Anoka County is once again seeking state bonding dollars to help pay for the proposed Highway 10-Armstrong Boulevard interchange project in Ramsey.
On the recommendation of its Public Works Committee, the Anoka County Board Aug. 27 approved a resolution requesting state bonding for the interchange and Burlington-Northern Santa Fe Railroad grade separation at Highway 10 and Armstrong Boulevard.
The amount sought, $17 million, is the same figure the county asked for at 2012 session of the Minnesota Legislature.
That figure was included in the 2012 Transportation Bonding Bill before the bill was essentially eliminated, according to Doug Fischer, county highway engineer.
“With 2013 being a traditional bonding year at the Capitol, we hope to reintroduce this legislation,” Fischer said.
The project, including design and engineering, right of way acquisition and construction, has an estimated $35 million price tag and has been included as part of the county’s capital improvements program for several years.
Earlier this year, the county received $10 million in federal Corridor Investment Management Strategy dollars for the project.
In addition, the county had applied for federal funding through the Transportation Investment Generating Economic Recovery grant program, Fischer said.
Although the project did not receive that federal grant, the county and city learned earlier this month.
And the county also has sent a funding application to the regional Counties Transit Improvement Board, of which Anoka County is a member.
The board helps fund transportation, especially transit, projects through a quarter-cent sales tax charged in Anoka, Dakota. Hennepin, Ramsey and Washington counties.
What makes the county eligible for these dollars is the fact that the interchange will go over the railroad tracks, which are very close to the Highway 10-Armstrong Boulevard intersection and carry the Northstar Commuter Rail trains, according to Fischer.
Anoka County Commissioner Matt Look, a member of the Counties Transit Improvement Board, has heard the interchange could get about $10 million from this group with $2.4 million of that coming this fall.
Counties Transit Improvement Board Chairperson Peter McLaughlin, who sits on the Hennepin County Board, said while touring the COR Friday morning that he is positive the transit board will contribute to this project, but the timing has yet to be determined.
There will also be local matching funds for the project.
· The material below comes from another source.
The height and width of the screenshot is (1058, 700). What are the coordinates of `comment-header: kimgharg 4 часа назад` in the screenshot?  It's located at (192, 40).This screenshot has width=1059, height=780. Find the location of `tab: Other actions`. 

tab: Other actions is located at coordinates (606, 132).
The Anoka County Board and Ramsey City Council, in a memorandum of understanding, have each committed $10 million to the interchange project.
“But we are still looking at a shortfall in funds for the project,” Fischer said.
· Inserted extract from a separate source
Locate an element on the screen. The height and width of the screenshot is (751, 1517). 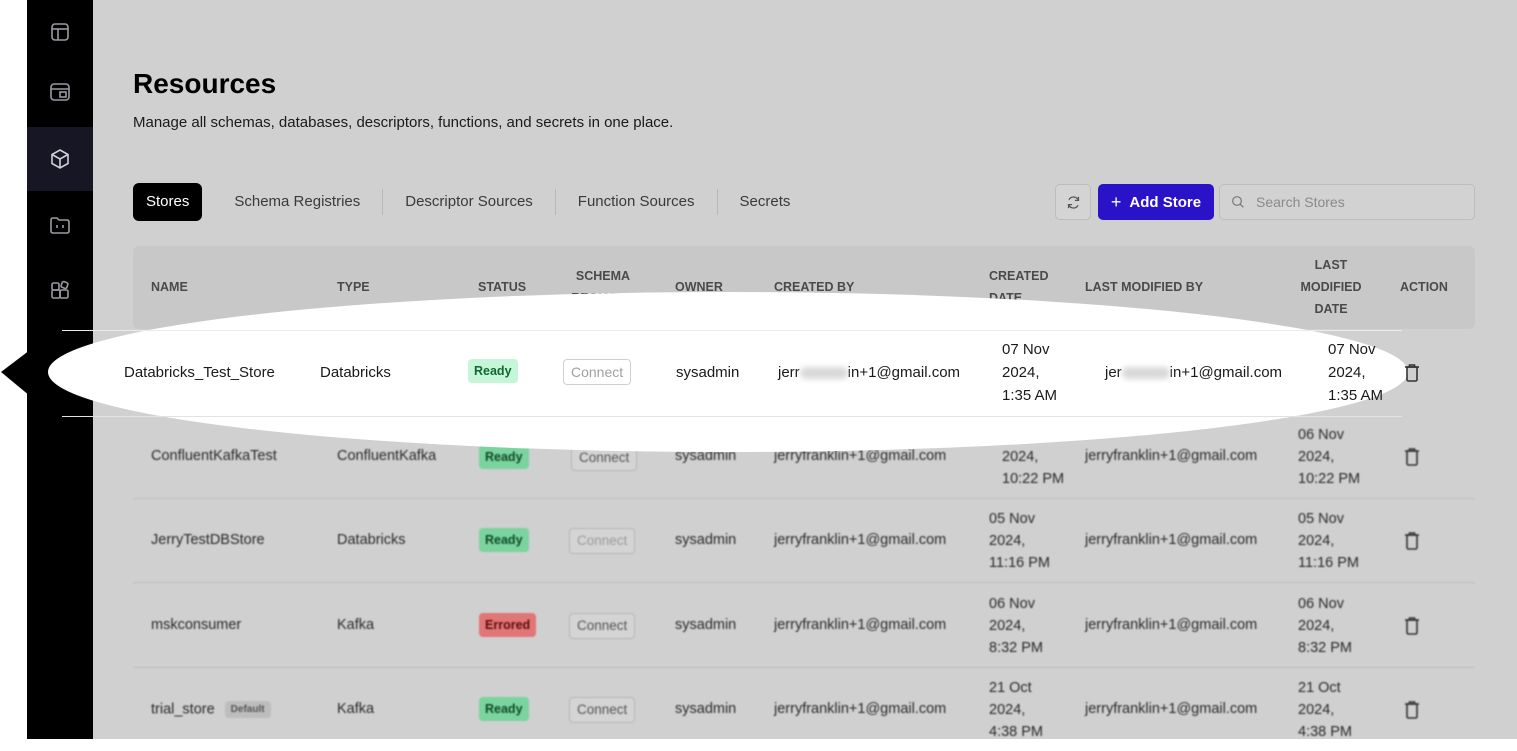
sidebar-item-integrations is located at coordinates (60, 291).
Earlier this year, the county received more than $1 million in federal dollars to move forward with design and engineering work on the interchange project.
The federal grant will fund 80 percent of the design and engineering costs with the county picking up the balance.
The deadline for engineering firms to submit responses to a request for proposal sent out by the county for the project was Aug. 28.
There have been five responses, according to Fischer.
A staff recommendation on the firm to be selected is scheduled to go to the county board’s Public Works Committee for consideration Monday, Sept. 16 and to the full county board for final action Tuesday, Sept. 24.
According to Fischer, Highway 10 and Armstrong Boulevard (County State Aid Highway 83) is a deficient, at-grade signalized intersection.
With its location within 50 feet of the rail crossing, where some 80 trains travel the corridor daily, train delays create vehicle stacking issues causing dangerous safety conditions to the traveling public and immobilizing police, fire and emergency responders, Fischer said.
According to the resolution passed by the county board requesting state bonding for the project, an interchange at Highway 10 and Armstrong Boulevard will provide “safe and efficient access to the Ramsey COR development north of Highway 10, as well as development proposed south of the highway stimulating economic development, creating jobs and providing access to the Ramsey Northstar transit station.”
Ramsey addresses sign visibility
A downside of an interchange is it can block business signs.
To alleviate this problem, the Ramsey City Council Aug. 27 voted to allow for taller and larger signs near this intersection, which is exactly what the Blaine City Council did after the Main Street-Highway 65 interchange was constructed.
Ramsey previously allowed a maximum sign height of 25 feet and 100 square feet for the size of the sign face on each side. The new overlay district at this intersection allows for up to 50 feet high and 150 square feet for sign face size.
Mayor Sarah Strommen and Councilmember Jason Tossey said business owners have raised concerns raised about losing visibility.
“They’ll be able to have visibility from the highway,” Tossey said regarding this new ordinance.
Staff Writer Eric Hagen contributed to this report.